The High Republic (previously known as Project Luminous) is set 400 years before the Skywalker Saga in the golden age of the Galactic Republic, where Jedi were more like interstellar Arthurian knights than secluded monks.
The general themes of the High Republic are exploration, optimism, and a kind of grandiosity that elevates the franchise.
So far, Lucasfilm and Disney have only announced comics, magazines, and books set in the High Republic timeline. Multiple authors and artists will flesh out the new series with multiple works. But video games may be a part of this new golden expansion, and if so, Ubisoft Massive may play a big part.
The scope of Ubisoft Massive's game--open-world, story-driven, live service-based--indicates it could be something bigger than Jedi: Fallen Order, Battlefronts I & II, and Star Wars Squadrons.
Ubisoft's game could be more like EA's ambitious cancelled Star Wars games.
First, there was Project Ragtag in development at the now-closed Visceral Games. Project Ragtag had Uncharted-style exploration and shifted through multiple perspectives. EA cancelled the game because it didn't fit with their live service-based focus (EA has said that live services matter more than full game sales).
The other project was Project Orca, a big open-galaxy game set around bounty hunters that was being made by EA Vancouver.
EA also cancelled Project Viking, an open Battlefront-like spin-off.
Neither Ubisoft nor Lucasfilm Games have confirmed details about Massive's new Star Wars game. We don't know when it's set, we don't know when it's coming out, and we don't know any major themes or characters.

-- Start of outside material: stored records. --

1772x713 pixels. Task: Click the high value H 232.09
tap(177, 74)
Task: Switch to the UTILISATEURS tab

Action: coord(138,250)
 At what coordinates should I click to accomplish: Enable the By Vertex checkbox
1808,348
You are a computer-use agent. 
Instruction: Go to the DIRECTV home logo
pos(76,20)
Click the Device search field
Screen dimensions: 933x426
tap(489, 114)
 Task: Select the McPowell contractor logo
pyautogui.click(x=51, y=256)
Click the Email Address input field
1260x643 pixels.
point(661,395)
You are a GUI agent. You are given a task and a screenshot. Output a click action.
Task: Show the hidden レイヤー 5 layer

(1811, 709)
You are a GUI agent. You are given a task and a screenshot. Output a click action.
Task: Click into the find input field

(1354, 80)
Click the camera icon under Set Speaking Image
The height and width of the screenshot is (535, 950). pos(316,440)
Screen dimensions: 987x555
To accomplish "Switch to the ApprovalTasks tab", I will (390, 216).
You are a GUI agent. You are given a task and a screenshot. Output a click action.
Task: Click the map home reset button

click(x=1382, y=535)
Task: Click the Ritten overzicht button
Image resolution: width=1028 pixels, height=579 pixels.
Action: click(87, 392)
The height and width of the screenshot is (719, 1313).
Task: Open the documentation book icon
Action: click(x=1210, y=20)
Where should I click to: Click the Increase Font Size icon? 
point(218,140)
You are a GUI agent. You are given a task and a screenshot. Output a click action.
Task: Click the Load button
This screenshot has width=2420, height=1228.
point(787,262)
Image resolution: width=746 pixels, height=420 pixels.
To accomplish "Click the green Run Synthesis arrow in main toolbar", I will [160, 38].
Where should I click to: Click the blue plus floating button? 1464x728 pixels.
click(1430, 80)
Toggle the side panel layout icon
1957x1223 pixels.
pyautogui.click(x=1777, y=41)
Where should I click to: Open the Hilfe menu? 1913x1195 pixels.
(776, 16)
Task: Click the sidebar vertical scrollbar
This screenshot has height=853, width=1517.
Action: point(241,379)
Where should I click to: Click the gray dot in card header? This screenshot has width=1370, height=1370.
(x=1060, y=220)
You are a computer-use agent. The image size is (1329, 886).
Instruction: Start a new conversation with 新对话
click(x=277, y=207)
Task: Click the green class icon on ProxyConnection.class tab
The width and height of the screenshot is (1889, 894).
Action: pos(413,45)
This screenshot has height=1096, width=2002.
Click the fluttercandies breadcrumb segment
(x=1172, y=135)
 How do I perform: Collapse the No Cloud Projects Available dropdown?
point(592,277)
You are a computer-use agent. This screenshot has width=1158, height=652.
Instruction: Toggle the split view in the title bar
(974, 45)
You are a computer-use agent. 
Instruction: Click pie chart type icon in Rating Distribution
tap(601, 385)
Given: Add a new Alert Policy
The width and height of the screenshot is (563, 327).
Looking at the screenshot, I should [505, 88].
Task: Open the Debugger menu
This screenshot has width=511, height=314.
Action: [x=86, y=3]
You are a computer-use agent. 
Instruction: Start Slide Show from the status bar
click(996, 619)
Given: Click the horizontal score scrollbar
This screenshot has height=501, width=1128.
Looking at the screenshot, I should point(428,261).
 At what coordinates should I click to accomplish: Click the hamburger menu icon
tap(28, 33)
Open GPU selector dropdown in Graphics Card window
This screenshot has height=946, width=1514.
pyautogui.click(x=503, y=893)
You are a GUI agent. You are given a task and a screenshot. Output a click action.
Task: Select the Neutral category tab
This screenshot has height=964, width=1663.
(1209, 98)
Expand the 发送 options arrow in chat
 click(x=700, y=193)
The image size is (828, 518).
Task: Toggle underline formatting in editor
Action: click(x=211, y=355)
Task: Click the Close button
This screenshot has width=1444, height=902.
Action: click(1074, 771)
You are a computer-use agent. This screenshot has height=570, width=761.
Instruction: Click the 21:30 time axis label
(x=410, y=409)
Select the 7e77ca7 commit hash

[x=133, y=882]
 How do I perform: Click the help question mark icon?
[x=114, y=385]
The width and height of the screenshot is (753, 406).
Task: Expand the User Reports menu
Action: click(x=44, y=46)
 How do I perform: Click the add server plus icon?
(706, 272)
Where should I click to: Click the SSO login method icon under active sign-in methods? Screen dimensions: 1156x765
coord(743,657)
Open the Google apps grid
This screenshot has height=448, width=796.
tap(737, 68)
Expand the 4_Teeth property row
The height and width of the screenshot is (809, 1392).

Based on the players involved, though, we can still make some strongly educated guesses.
Here's what we know so far, straight from Lucasfilm Games:
Lucasfilm Games and Ubisoft are collaborating on a new story-driven, open-world Star Wars game. It's a genre long-requested by fans, and will come to life via Massive Entertainment, Ubisoft's critically-acclaimed studio based in MalmÖ, Sweden.
"We're really excited about an opportunity to work with the team at Massive, led by David Polfeldt and the creative director, Julian Gerighty. We've spent almost a year now, working to get to know them and what they want to bring to the table," Reilly says.
"I'm a huge fan of them, personally. I think we're really excited about where that project is going, because they have a unique vision for the story and the game they want to deliver."
Of course, Ubisoft and Massive Entertainment are renowned for their expertise in developing immersive worlds, and in pushing the boundaries of technology with their proprietary engine, Snowdrop.
"We know that fans of Star Wars value the feeling of immersion - of being transported into the Star Wars galaxy and moving through richly-detailed environments. It's fun to imagine what the team at Massive can do within Star Wars by bringing their innovative spirit and their commitment to quality," Reilly says.